**PROBLEM TO SOLVE:** Return, from the listing below, each line where the word "rimpatri" appears.

================

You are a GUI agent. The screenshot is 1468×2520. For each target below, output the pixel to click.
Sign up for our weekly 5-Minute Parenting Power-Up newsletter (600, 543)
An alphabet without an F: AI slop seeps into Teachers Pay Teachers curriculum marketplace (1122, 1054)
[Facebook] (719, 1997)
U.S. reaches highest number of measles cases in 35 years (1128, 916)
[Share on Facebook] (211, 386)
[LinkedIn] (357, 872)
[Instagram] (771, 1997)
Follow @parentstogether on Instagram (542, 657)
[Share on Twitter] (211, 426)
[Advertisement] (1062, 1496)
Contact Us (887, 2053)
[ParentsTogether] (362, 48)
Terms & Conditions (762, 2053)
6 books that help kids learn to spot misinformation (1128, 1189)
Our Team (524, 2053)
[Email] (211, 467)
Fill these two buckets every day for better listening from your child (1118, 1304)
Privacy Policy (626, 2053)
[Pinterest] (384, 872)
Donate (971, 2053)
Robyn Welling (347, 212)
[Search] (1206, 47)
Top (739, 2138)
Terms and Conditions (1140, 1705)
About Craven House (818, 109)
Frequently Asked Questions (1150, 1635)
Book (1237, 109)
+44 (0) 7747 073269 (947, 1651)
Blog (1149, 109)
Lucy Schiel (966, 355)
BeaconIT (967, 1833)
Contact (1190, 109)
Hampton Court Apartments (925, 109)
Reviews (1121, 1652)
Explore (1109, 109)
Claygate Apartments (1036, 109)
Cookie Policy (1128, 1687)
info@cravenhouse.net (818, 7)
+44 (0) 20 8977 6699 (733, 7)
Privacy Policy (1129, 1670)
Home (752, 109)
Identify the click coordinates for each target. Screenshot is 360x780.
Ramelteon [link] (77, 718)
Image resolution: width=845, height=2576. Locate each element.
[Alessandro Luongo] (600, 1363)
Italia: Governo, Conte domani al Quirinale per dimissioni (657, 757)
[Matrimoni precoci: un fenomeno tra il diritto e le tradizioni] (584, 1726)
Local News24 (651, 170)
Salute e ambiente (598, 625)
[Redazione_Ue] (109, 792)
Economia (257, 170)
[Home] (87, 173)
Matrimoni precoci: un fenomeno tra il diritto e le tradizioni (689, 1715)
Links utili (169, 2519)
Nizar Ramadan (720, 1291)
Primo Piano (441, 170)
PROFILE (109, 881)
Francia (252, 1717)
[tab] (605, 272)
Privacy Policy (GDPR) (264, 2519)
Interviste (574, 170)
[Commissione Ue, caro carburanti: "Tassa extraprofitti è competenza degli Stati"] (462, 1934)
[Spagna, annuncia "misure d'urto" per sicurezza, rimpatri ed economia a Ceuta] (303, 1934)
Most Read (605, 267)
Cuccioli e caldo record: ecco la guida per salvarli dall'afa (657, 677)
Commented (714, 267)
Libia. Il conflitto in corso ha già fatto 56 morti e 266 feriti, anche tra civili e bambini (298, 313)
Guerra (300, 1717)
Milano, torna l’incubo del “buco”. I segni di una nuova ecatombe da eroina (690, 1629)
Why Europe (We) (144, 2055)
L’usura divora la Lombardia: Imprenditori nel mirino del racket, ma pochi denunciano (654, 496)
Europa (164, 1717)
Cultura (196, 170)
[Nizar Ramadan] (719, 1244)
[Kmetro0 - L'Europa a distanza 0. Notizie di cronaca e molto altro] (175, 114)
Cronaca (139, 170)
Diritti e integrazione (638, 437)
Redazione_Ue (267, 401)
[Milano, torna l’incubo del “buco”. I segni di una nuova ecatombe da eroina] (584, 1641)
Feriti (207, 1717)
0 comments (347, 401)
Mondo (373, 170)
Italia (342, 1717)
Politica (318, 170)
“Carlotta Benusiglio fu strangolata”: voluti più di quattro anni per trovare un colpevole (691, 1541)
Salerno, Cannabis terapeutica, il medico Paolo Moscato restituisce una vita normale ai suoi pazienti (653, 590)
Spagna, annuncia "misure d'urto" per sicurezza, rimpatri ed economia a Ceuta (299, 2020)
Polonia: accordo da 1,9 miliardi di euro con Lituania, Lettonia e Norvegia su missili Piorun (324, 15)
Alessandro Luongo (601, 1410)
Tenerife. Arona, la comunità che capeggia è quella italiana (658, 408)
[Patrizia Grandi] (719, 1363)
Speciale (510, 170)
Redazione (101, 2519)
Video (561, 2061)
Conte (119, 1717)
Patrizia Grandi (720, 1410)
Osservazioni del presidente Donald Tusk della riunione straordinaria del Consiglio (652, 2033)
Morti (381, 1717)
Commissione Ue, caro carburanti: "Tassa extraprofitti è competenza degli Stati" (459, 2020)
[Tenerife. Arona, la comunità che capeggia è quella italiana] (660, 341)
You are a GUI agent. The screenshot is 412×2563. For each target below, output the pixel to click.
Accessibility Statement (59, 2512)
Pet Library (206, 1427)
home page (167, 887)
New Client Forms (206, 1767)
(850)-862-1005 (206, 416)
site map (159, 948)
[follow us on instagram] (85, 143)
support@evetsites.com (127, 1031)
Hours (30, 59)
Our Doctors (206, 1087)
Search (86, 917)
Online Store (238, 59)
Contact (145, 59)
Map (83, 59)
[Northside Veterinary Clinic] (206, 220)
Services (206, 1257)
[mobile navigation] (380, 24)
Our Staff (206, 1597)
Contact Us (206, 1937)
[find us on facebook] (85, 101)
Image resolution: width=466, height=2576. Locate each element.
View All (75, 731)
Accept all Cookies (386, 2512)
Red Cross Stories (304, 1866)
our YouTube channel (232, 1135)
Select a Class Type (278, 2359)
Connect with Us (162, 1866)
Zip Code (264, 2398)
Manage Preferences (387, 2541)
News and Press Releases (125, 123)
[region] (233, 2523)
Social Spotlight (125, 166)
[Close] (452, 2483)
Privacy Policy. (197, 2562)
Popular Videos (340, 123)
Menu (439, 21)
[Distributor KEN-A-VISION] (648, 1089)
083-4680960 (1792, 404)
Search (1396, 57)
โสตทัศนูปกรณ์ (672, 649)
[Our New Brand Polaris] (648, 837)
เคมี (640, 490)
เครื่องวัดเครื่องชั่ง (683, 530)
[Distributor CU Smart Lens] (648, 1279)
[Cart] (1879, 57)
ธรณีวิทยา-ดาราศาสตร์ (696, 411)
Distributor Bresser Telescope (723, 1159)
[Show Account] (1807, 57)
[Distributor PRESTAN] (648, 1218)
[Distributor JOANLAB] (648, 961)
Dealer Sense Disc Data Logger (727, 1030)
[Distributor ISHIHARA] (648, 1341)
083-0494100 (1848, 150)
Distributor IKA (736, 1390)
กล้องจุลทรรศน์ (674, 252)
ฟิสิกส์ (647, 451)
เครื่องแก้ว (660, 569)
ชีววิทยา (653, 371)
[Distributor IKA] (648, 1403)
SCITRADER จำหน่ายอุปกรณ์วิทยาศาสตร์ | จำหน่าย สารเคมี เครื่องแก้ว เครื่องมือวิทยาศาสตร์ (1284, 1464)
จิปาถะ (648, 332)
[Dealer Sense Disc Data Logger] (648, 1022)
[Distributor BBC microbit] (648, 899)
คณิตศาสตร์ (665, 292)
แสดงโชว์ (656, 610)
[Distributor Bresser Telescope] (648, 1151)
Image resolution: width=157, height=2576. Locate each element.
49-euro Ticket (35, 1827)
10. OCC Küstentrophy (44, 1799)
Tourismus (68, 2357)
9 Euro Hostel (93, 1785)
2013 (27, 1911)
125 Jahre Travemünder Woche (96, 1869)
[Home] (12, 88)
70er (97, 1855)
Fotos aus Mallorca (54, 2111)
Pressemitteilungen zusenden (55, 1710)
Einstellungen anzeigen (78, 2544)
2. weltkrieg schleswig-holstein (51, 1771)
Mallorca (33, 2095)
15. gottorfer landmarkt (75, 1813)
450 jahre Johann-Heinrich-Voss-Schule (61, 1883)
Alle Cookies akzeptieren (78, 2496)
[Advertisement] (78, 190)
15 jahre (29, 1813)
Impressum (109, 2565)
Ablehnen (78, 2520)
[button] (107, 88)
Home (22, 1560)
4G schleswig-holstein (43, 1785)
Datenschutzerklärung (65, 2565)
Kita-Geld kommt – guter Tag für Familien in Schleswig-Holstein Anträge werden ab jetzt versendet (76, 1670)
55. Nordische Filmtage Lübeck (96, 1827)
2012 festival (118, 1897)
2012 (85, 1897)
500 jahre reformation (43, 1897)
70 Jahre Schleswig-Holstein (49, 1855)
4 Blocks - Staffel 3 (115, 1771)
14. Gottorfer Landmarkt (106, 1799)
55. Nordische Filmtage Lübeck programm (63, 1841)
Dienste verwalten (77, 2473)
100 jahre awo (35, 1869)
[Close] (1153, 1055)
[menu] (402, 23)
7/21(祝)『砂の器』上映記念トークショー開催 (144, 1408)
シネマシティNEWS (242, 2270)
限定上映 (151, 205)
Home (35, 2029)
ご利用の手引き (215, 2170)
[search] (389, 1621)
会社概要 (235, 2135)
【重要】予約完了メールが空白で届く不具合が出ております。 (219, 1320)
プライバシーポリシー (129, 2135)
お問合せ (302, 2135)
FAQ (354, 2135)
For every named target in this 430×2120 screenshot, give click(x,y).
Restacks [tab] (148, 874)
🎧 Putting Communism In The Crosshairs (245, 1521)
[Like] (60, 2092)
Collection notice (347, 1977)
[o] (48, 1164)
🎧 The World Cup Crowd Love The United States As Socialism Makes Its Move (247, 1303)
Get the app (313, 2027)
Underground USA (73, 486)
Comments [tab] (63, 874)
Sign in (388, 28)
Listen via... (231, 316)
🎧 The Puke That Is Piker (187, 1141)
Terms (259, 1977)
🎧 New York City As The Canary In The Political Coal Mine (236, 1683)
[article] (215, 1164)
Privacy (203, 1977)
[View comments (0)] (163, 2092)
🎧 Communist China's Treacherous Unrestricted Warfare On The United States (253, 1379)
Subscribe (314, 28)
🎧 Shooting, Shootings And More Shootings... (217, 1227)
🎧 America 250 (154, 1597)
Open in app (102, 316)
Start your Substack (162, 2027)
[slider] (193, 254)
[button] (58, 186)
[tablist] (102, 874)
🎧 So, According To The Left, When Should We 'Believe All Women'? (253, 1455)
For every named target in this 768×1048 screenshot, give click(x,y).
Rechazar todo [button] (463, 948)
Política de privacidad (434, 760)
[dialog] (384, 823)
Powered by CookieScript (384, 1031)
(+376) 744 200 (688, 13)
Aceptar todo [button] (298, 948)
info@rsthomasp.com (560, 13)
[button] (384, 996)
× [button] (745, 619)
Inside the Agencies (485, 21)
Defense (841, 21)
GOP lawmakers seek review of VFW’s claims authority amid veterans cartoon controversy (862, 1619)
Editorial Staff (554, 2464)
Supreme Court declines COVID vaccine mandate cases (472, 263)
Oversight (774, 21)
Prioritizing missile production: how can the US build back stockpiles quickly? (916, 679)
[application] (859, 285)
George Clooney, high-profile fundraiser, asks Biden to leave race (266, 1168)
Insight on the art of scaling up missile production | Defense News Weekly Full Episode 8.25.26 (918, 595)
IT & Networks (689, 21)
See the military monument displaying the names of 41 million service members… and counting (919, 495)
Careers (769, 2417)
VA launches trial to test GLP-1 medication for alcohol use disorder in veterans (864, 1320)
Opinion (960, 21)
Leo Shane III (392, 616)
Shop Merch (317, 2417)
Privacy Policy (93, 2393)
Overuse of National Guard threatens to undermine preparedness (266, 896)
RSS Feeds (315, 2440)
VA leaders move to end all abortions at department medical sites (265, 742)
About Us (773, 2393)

================

**TASK RESPONSE:**
[Spagna, annuncia "misure d'urto" per sicurezza, rimpatri ed economia a Ceuta] (303, 1934)
Spagna, annuncia "misure d'urto" per sicurezza, rimpatri ed economia a Ceuta (299, 2020)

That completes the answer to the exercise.